Studebaker Review, Part 4: the Money-Equals-Wealth Fallacy

Steve Forbes sets the record straight on money:


Today the U.S. and the world are suffering grievously from a cart-before-the-horse mentality when it comes to how central banks approach money. Reflecting obsolete thinking that grew out of a misdiagnosis of what caused the Great Depression, these institutions and their political masters believe that money controls the economy. Manipulate interest rates–the price lenders charge borrowers–and, voilĂ !, you can steer the economy like a driver does a car. Regarding this, Keynes and his followers had it exactly backward. Money reflects the real economy, which is the production of products and services. It no more directs what we buy and sell than scales control a person’s weight. Money is not wealth; it measures value the way watches measure time. Money is a claim on services and products, just as a ticket can be a claim on attendance at a concert or for a coat checked at a restaurant.


We often hear the absurdity that goes something like this, “The 1% owns 95% of the wealth.” But when you take a proper understanding of money into account, you’ll find that we have amazing wealth equality.


As Barry Brownstein observes:


The essential consumption goods we couldn’t even imagine a hundred years ago are almost universally available in the United States today. The marketplace, aided by many creative, pioneering entrepreneurs and every person who strives to put in a good day’s work, is generating consumption equality.


And as Andy Kessler observes, quoted in Brownstein’s article:


Just about every product or service that makes our lives better requires a mass market or it’s not economic to bother offering. Those who invent and produce for the mass market get rich. And the more these innovators better the rest of our lives, the richer they get but the less they can differentiate themselves from the masses whose wants they serve.

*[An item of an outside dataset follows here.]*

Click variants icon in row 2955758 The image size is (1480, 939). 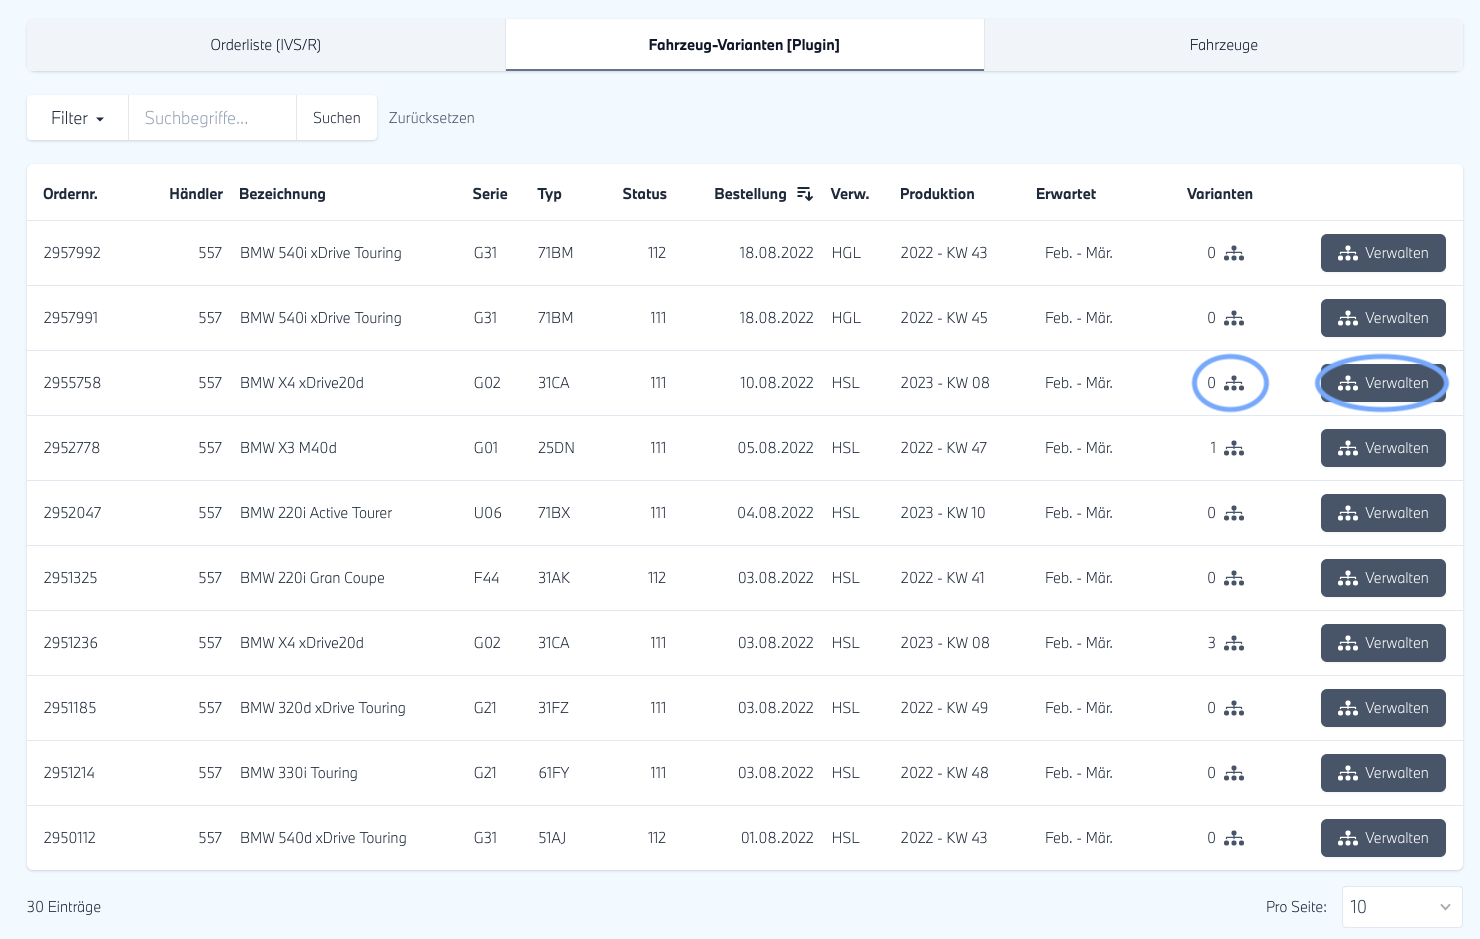(1234, 384)
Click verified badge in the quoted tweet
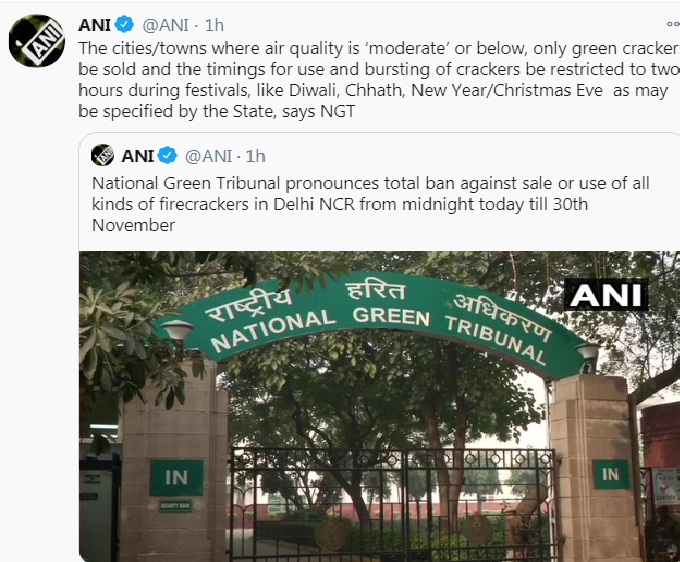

Industrialist Charles Koch calls this simply “Good Profit.” Thank the “1%” for our incredible standard of living! Thank capitalism for allowing economic inequality to flourish. And reject the inequality alarmists. These economic egalitarians are no friend of “the 99%.”


Again, all it takes to know this truth is introspection—and observation. Which are the biggest retailers? Not Jaguar. It’s the Wal-marts and the Home Depots that cater to average folks.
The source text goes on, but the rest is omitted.